[Screenshot grounding data]
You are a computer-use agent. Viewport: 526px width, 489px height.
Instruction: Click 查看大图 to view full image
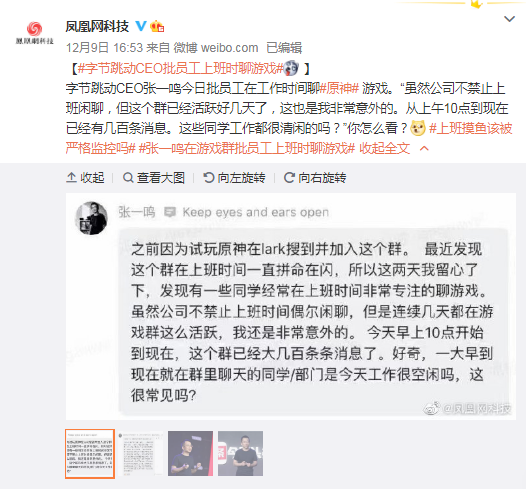pyautogui.click(x=154, y=177)
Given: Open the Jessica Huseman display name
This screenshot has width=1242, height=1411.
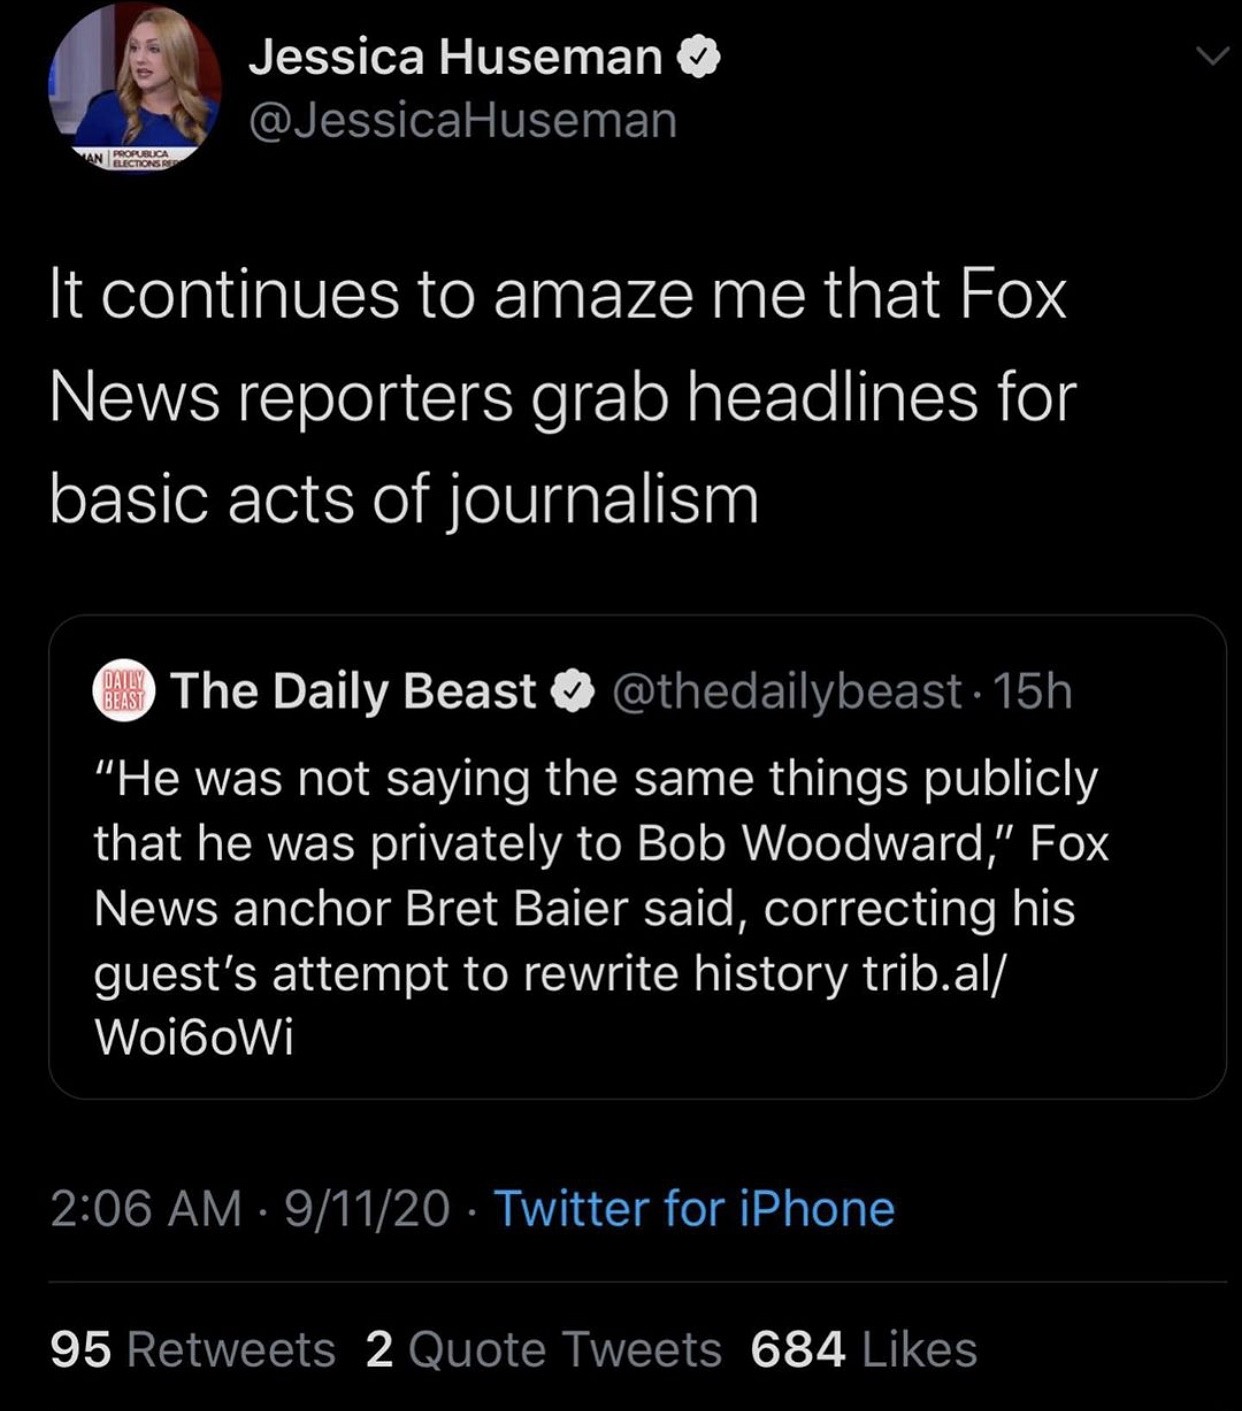Looking at the screenshot, I should click(x=455, y=57).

- **Work request**: Your task is to repeat the records exactly. Images do not belong in the copy.

- **Answer for the task**:
You are a computer-use agent. Viewport: 526px width, 489px height.
Instruction: Click 查看大图 to view full image
pyautogui.click(x=154, y=177)
Given: Open the Jessica Huseman display name
This screenshot has width=1242, height=1411.
Looking at the screenshot, I should click(x=455, y=57).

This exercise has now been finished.